[Data extract]:

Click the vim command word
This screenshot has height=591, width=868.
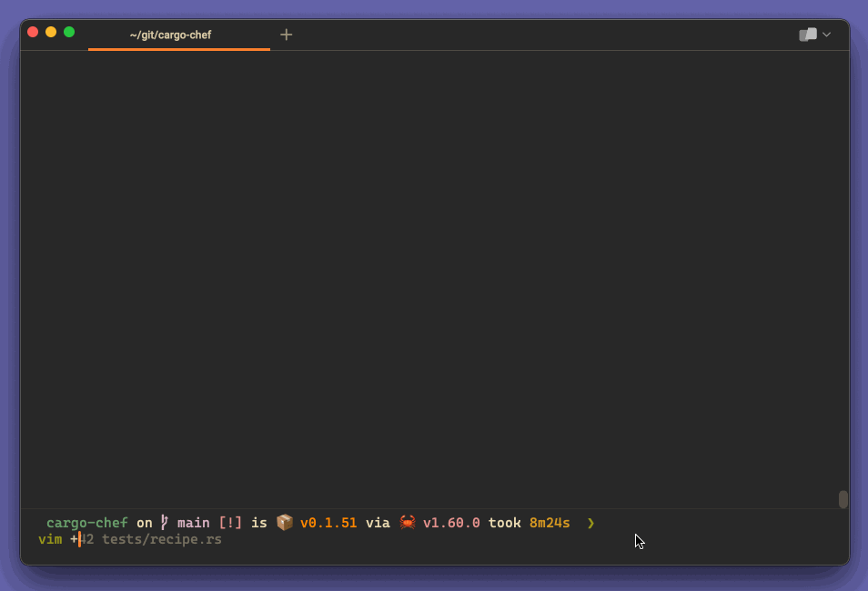[x=50, y=539]
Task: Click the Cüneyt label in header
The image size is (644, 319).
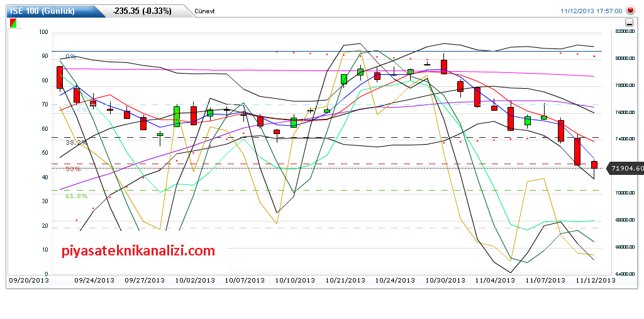Action: (x=205, y=11)
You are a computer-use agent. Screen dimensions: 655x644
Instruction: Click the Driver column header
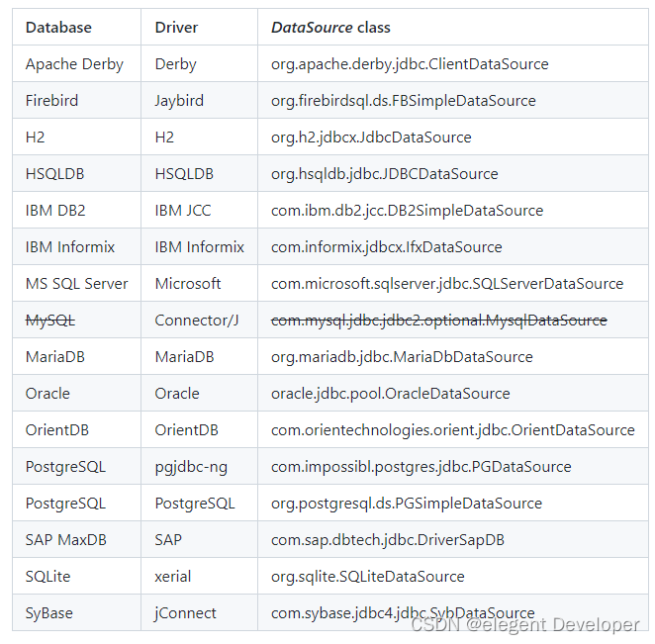(x=177, y=28)
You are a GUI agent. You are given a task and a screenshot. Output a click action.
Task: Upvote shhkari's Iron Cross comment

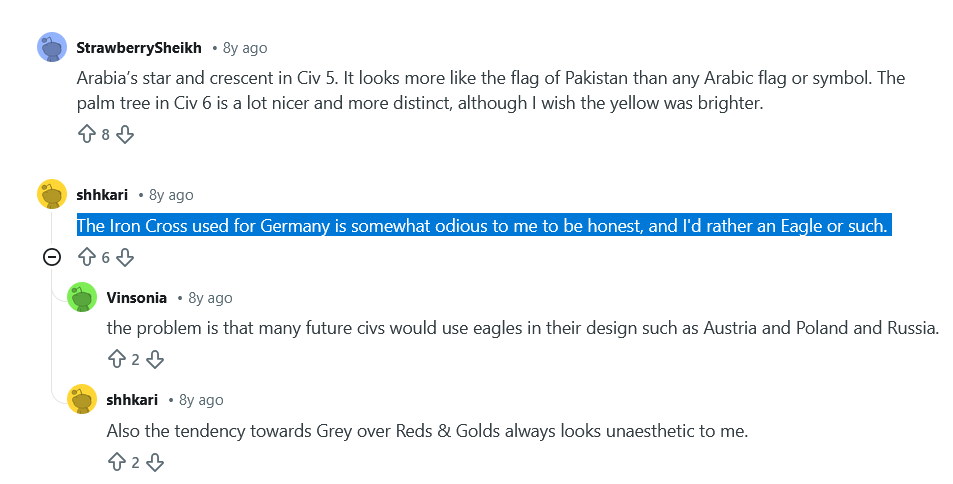pos(86,257)
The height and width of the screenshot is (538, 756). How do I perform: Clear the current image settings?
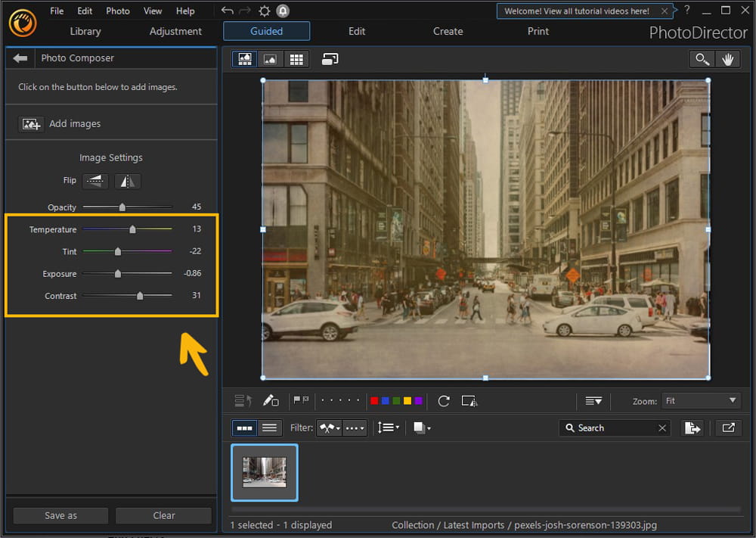click(163, 515)
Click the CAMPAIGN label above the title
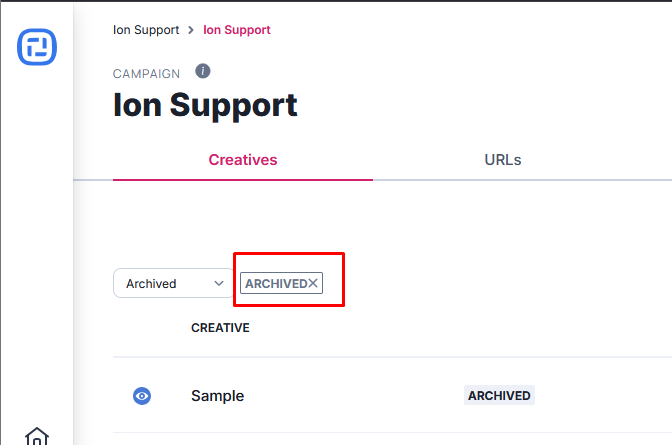The image size is (672, 445). click(146, 74)
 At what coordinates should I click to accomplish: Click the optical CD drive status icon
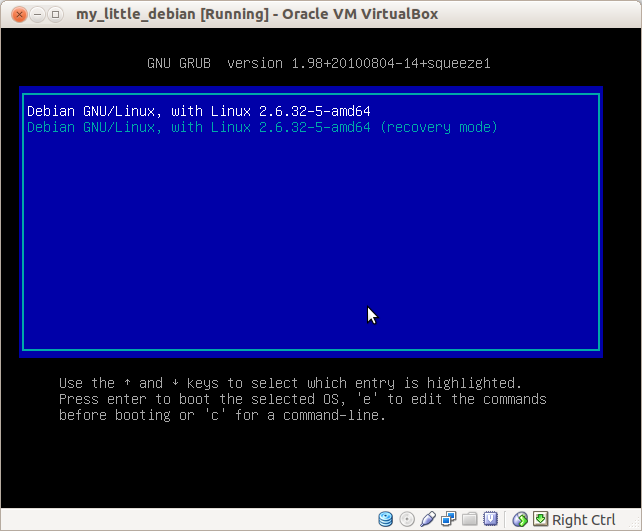click(407, 520)
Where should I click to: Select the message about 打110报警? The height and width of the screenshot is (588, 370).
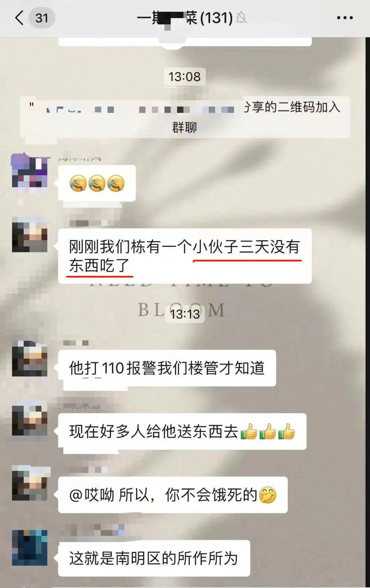point(167,368)
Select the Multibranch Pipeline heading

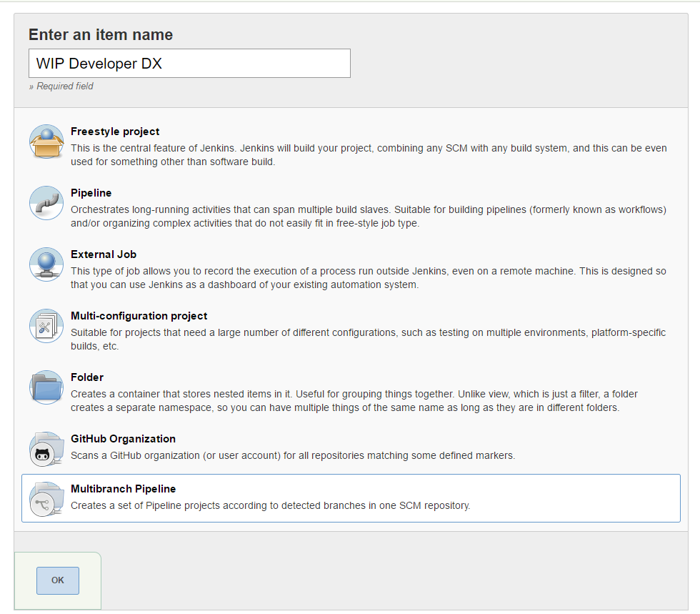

[Work order]: Pictures are to be left out. Otherwise, copy the material above exactly.

[Problem solution]:
Click the vim command word
This screenshot has height=591, width=868.
[x=50, y=539]
Task: Click the Cüneyt label in header
The image size is (644, 319).
Action: (x=205, y=11)
You are a computer-use agent. Screen dimensions: 655x644
Instruction: Click the Driver column header
(x=177, y=28)
You are a GUI agent. You are given a task and a screenshot. Output a click action.
Task: Upvote shhkari's Iron Cross comment

pos(86,257)
The height and width of the screenshot is (538, 756). How do I perform: Clear the current image settings?
click(163, 515)
Click the CAMPAIGN label above the title
The image size is (672, 445). click(146, 74)
 At what coordinates should I click to accomplish: Click the optical CD drive status icon
click(407, 520)
Where should I click to: Select the message about 打110报警? The height and width of the screenshot is (588, 370).
point(167,368)
Select the Multibranch Pipeline heading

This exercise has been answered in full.